→ **Task inputs**:

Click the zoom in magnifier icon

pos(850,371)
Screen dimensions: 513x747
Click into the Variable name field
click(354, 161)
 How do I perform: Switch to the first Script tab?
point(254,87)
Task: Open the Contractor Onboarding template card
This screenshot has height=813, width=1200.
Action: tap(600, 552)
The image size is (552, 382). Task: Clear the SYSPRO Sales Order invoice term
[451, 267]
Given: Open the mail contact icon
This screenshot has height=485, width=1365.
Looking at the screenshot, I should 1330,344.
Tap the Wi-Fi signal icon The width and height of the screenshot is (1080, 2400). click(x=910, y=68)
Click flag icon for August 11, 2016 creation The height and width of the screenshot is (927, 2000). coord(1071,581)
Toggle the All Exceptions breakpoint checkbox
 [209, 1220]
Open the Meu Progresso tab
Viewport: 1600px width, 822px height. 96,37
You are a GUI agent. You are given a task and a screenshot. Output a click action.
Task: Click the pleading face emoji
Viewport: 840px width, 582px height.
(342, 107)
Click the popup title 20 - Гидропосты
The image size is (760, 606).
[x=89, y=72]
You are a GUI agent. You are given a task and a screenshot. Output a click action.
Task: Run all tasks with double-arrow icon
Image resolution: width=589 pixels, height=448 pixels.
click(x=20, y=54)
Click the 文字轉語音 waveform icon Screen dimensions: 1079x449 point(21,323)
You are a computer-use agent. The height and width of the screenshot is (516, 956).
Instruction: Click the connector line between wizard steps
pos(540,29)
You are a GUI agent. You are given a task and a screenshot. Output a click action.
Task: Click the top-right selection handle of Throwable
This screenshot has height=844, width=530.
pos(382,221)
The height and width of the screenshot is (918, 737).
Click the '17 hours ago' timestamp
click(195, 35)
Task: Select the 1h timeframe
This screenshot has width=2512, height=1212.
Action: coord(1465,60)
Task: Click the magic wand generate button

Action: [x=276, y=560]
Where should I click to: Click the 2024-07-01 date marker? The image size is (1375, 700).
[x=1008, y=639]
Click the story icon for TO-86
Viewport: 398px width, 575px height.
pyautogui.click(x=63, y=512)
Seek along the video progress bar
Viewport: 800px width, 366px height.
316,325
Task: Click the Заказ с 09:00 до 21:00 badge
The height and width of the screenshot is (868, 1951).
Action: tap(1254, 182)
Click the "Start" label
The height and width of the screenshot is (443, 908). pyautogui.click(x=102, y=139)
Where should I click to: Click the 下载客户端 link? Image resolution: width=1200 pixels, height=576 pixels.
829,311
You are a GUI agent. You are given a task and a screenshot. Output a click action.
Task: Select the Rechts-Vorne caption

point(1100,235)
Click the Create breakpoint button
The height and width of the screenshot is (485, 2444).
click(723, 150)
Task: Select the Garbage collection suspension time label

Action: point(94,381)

→ **Task requirements**: Please lay out every line of the records above as a numbered list, leaving out the blank lines.

→ **Written answer**:
1. Click the zoom in magnifier icon
2. pos(850,371)
3. Screen dimensions: 513x747
4. Click into the Variable name field
5. click(354, 161)
6.  How do I perform: Switch to the first Script tab?
7. point(254,87)
8. Task: Open the Contractor Onboarding template card
9. This screenshot has height=813, width=1200.
10. Action: tap(600, 552)
11. The image size is (552, 382). Task: Clear the SYSPRO Sales Order invoice term
12. [451, 267]
13. Given: Open the mail contact icon
14. This screenshot has height=485, width=1365.
15. Looking at the screenshot, I should 1330,344.
16. Tap the Wi-Fi signal icon The width and height of the screenshot is (1080, 2400). click(x=910, y=68)
17. Click flag icon for August 11, 2016 creation The height and width of the screenshot is (927, 2000). coord(1071,581)
18. Toggle the All Exceptions breakpoint checkbox
19.  [209, 1220]
20. Open the Meu Progresso tab
21. Viewport: 1600px width, 822px height. 96,37
22. You are a GUI agent. You are given a task and a screenshot. Output a click action.
23. Task: Click the pleading face emoji
24. Viewport: 840px width, 582px height.
25. (342, 107)
26. Click the popup title 20 - Гидропосты
27. The image size is (760, 606).
28. [x=89, y=72]
29. You are a GUI agent. You are given a task and a screenshot. Output a click action.
30. Task: Run all tasks with double-arrow icon
31. Image resolution: width=589 pixels, height=448 pixels.
32. click(x=20, y=54)
33. Click the 文字轉語音 waveform icon Screen dimensions: 1079x449 point(21,323)
34. You are a computer-use agent. The height and width of the screenshot is (516, 956).
35. Instruction: Click the connector line between wizard steps
36. pos(540,29)
37. You are a GUI agent. You are given a task and a screenshot. Output a click action.
38. Task: Click the top-right selection handle of Throwable
39. This screenshot has height=844, width=530.
40. pos(382,221)
41. The height and width of the screenshot is (918, 737).
42. Click the '17 hours ago' timestamp
43. click(195, 35)
44. Task: Select the 1h timeframe
45. This screenshot has width=2512, height=1212.
46. Action: coord(1465,60)
47. Task: Click the magic wand generate button
48. Action: [x=276, y=560]
49. Where should I click to: Click the 2024-07-01 date marker? The image size is (1375, 700).
50. [x=1008, y=639]
51. Click the story icon for TO-86
52. Viewport: 398px width, 575px height.
53. pyautogui.click(x=63, y=512)
54. Seek along the video progress bar
55. Viewport: 800px width, 366px height.
56. 316,325
57. Task: Click the Заказ с 09:00 до 21:00 badge
58. The height and width of the screenshot is (868, 1951).
59. Action: tap(1254, 182)
60. Click the "Start" label
61. The height and width of the screenshot is (443, 908). pyautogui.click(x=102, y=139)
62. Where should I click to: Click the 下载客户端 link? Image resolution: width=1200 pixels, height=576 pixels.
63. 829,311
64. You are a GUI agent. You are given a task and a screenshot. Output a click action.
65. Task: Select the Rechts-Vorne caption
66. point(1100,235)
67. Click the Create breakpoint button
68. The height and width of the screenshot is (485, 2444).
69. click(723, 150)
70. Task: Select the Garbage collection suspension time label
71. Action: point(94,381)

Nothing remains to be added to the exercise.